✨ SEO and development for online shops

Online shops built to win profitable searches at scale.

Ecommerce SEO connects catalogue structure, category pages, product data, technical control, content, authority and conversion. I can improve the shop you have or redesign the foundations when the platform and structure are the real constraint.

Catalogue architecture mapped to demandCrawl waste controlledCategory pages built to competeAuthority earned where needed

Why online shops become difficult to optimise

Every product, variant, filter, category and sort option can create another URL or another decision for a search engine. Manufacturer copy appears on competing retailers, categories are built around internal merchandising language, and the pages with the strongest buying intent are often little more than product grids.

The result is usually not one dramatic fault. It is thousands of small signals pulling in different directions.

Audit the catalogue as a system

I crawl the shop, compare indexation with the intended catalogue and identify duplicate variants, faceted waste, weak canonicals, orphaned categories, broken internal links, thin templates and pages with no useful search role. The priorities are tied to commercial sections rather than sorted by how alarming a software warning looks.

Map demand to categories and products

Buying searches need deliberate owners. Categories, subcategories, product types, brands, guides and individual products are mapped so the shop answers demand without making its own URLs compete. Navigation and internal links then reinforce that structure for customers and crawlers.

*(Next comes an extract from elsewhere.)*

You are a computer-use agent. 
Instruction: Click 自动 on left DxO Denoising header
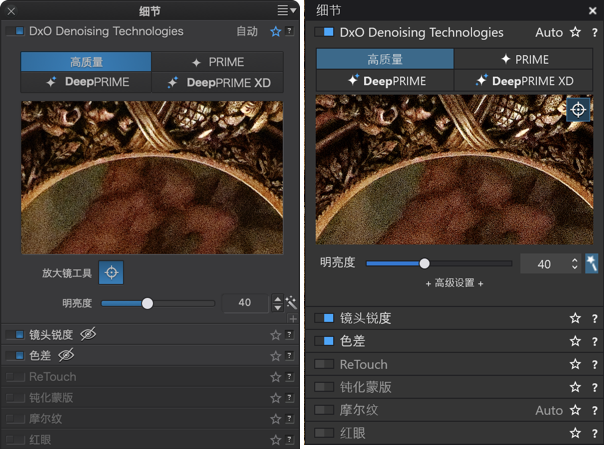pos(247,31)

Build pages worth ranking and buying from

Titles, headings, category copy, product templates, buying guidance, trust information and calls to action are improved together. The page needs to match the search, help the customer decide and make the next step easy. Traffic without a useful product journey is an expensive vanity metric. This page-level work sits inside the wider SEO strategy.

Add authority where competitive categories need it

Strong technical work does not remove the need for authority in crowded markets. Depending on the catalogue, off-site work can involve supplier and manufacturer relationships, link reclamation, editorial opportunities, useful buying resources, partnerships and product-led stories that deserve coverage.

Redesign or replatform without losing the catalogue’s equity

With 25+ years of web development experience, I can plan the design and implementation as well as the SEO migration. Valuable URLs, product data, categories, internal links, structured data, redirects and tracking are mapped before launch and checked after it.

Platforms

I work with Shopify, WooCommerce, Magento, BigCommerce, Bluepark and custom builds. Platform limitations are explained before they turn into an unexpected development bill, and the workaround is judged against the commercial value of the problem.

Questions people ask

Do you work directly in the shop platform?

Yes where appropriate, or through your existing developer. The scope makes clear who changes content, templates, tracking and technical settings, and I verify the important implementation afterwards.

Can you redesign or rebuild the shop as well?

Yes. I have 25+ years of web development experience and can plan or deliver a redesign with catalogue structure, search demand, migration and conversion considered together.

Do online shops need off-site SEO?

Competitive categories often do. Once the technical foundations and commercial pages are strong, relevant supplier, manufacturer, editorial, partnership and content-led opportunities can help close the authority gap.

What happens with thousands of products?

The work moves towards templates, categories, crawl controls, product data and rules that improve many URLs at once. Scale changes the method rather than making the project impossible.

Can you write category and product content?

Yes. Category introductions, buying guides, product templates and supporting content can be written around real search language and the information customers need before buying.